Dentro la calza le prime sorprese

Il Capodanno con Tonino Gentile che trasloca e fa traslocare dalle parti di Forza Italia l’unica stampella del Pd resterà con ogni probabilità, politicamente parlando, indimenticabile. A due mesi dal voto e a meno di uno dalla presentazione delle liste questo “terremoto” non era previsto e soprattutto non in questi termini. Nel senso che era stata anche contemplata la corsa in solitudine di Ap, tra le eventualità, ma non la liquefazione stessa degli alfaniani che tutto è fuorché una buona notizia per Renzi.  Quando il segretario nazionale del Pd conterà i voti che gli arriveranno dal solo entourage di Lorenzin capirà che Silvio Berlusconi ha nel frattempo sfilato i veri assi dal mazzo. Confermandosi più cinico e soprattutto più intuitivo quando si avvicinano le urne. Un giorno sapremo perché Alfano s’è chiamato (apparentemente) fuori, fermandosi un giro prima del Parlamento europeo.
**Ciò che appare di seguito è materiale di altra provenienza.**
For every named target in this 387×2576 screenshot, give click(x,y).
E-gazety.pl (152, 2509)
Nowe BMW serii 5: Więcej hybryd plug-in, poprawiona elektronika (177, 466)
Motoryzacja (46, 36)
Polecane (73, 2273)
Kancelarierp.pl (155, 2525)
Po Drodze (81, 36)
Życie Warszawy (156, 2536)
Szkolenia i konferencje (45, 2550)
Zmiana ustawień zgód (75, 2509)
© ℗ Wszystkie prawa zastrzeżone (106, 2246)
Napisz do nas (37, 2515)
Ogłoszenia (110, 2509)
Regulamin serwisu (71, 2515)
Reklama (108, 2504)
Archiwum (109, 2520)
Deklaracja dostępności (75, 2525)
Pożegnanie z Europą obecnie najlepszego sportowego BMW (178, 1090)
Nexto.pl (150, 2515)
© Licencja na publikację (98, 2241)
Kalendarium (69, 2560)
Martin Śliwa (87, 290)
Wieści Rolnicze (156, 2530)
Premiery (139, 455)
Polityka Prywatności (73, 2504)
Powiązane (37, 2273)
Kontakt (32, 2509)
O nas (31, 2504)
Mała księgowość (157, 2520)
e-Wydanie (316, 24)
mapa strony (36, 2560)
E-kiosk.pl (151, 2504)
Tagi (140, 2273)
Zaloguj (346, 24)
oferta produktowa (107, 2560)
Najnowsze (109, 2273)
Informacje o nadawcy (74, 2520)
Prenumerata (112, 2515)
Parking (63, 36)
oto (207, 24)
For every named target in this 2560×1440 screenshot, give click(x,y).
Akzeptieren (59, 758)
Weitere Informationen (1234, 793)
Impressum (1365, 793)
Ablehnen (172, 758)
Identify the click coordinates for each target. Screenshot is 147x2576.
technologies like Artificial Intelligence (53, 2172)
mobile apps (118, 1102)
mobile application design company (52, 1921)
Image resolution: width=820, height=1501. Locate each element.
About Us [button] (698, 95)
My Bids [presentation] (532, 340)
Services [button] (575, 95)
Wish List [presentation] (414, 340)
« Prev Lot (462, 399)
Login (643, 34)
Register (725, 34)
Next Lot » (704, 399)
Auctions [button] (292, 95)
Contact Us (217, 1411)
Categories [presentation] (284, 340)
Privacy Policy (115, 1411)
E soprattutto sapremo se questo evento è stato propedeutico alla prima vera fuga, quella di Lupi e Formigoni verso la vittoria delle regionali in Lombardia con la maglietta di Berlusconi. Perdere non piace a nessuno, soprattutto quando non sai neanche perché devi perdere. Nè Renzi nè Magorno lo hanno mai spiegato a Gentile che non è solito immolarsi gratis per nessuno. Chiuso in un angolo ha lanciato sul tavolo da gioco l’unico azzardo possibile. Spostare su Berlusconi la “dote”. Senza nulla in cambio direttamente (anche se non è vero). E contare i voti alla fine della fiera. Berlusconi sa quanto pesava Forza Italia in Calabria fino al giorno prima dello strappo di Gentile. E il 4 marzo tirerà le somme. Sarà difficile non ricompensare chi ha portato fieno in cascina. Anche con sorprese al seguito. Qualcuna di queste la si intuirà già dentro la calza della Befana.